-- Your instructions --
Below are some records; return all of them exactly as they are.

(Extracted records)
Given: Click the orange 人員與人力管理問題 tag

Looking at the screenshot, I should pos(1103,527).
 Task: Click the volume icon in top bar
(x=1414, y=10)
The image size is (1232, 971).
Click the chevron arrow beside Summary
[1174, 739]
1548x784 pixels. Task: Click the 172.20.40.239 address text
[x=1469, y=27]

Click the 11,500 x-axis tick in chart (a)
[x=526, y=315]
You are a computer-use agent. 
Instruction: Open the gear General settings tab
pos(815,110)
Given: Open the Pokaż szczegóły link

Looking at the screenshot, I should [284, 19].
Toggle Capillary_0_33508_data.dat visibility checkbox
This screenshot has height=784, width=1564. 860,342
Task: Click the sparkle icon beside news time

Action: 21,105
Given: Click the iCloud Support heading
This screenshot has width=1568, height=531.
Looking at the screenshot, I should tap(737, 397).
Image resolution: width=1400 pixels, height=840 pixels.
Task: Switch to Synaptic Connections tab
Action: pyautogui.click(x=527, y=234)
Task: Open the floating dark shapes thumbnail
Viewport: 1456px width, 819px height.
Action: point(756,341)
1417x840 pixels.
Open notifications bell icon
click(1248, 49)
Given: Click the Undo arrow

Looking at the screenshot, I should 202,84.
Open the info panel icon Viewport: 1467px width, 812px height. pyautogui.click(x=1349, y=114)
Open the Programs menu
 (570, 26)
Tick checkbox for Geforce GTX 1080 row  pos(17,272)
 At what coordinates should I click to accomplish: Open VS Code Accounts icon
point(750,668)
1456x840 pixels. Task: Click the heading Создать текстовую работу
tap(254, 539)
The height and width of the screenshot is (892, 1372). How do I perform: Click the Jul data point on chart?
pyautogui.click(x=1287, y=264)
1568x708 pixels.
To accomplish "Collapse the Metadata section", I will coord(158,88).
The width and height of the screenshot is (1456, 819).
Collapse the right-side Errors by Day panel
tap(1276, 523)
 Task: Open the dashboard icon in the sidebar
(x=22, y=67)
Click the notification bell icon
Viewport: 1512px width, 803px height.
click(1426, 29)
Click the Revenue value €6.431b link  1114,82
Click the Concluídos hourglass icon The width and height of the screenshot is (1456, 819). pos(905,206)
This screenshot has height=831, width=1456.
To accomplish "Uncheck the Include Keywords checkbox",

-- Response --
Given: Click the orange 人員與人力管理問題 tag

Looking at the screenshot, I should pos(1103,527).
 Task: Click the volume icon in top bar
(x=1414, y=10)
The image size is (1232, 971).
Click the chevron arrow beside Summary
[1174, 739]
1548x784 pixels. Task: Click the 172.20.40.239 address text
[x=1469, y=27]

Click the 11,500 x-axis tick in chart (a)
[x=526, y=315]
You are a computer-use agent. 
Instruction: Open the gear General settings tab
pos(815,110)
Given: Open the Pokaż szczegóły link

Looking at the screenshot, I should [284, 19].
Toggle Capillary_0_33508_data.dat visibility checkbox
This screenshot has height=784, width=1564. 860,342
Task: Click the sparkle icon beside news time

Action: 21,105
Given: Click the iCloud Support heading
This screenshot has width=1568, height=531.
Looking at the screenshot, I should tap(737, 397).
Image resolution: width=1400 pixels, height=840 pixels.
Task: Switch to Synaptic Connections tab
Action: pyautogui.click(x=527, y=234)
Task: Open the floating dark shapes thumbnail
Viewport: 1456px width, 819px height.
Action: point(756,341)
1417x840 pixels.
Open notifications bell icon
click(1248, 49)
Given: Click the Undo arrow

Looking at the screenshot, I should 202,84.
Open the info panel icon Viewport: 1467px width, 812px height. pyautogui.click(x=1349, y=114)
Open the Programs menu
 (570, 26)
Tick checkbox for Geforce GTX 1080 row  pos(17,272)
 At what coordinates should I click to accomplish: Open VS Code Accounts icon
point(750,668)
1456x840 pixels. Task: Click the heading Создать текстовую работу
tap(254, 539)
The height and width of the screenshot is (892, 1372). How do I perform: Click the Jul data point on chart?
pyautogui.click(x=1287, y=264)
1568x708 pixels.
To accomplish "Collapse the Metadata section", I will coord(158,88).
The width and height of the screenshot is (1456, 819).
Collapse the right-side Errors by Day panel
tap(1276, 523)
 Task: Open the dashboard icon in the sidebar
(x=22, y=67)
Click the notification bell icon
Viewport: 1512px width, 803px height.
click(1426, 29)
Click the Revenue value €6.431b link  1114,82
Click the Concluídos hourglass icon The width and height of the screenshot is (1456, 819). pos(905,206)
This screenshot has height=831, width=1456.
To accomplish "Uncheck the Include Keywords checkbox",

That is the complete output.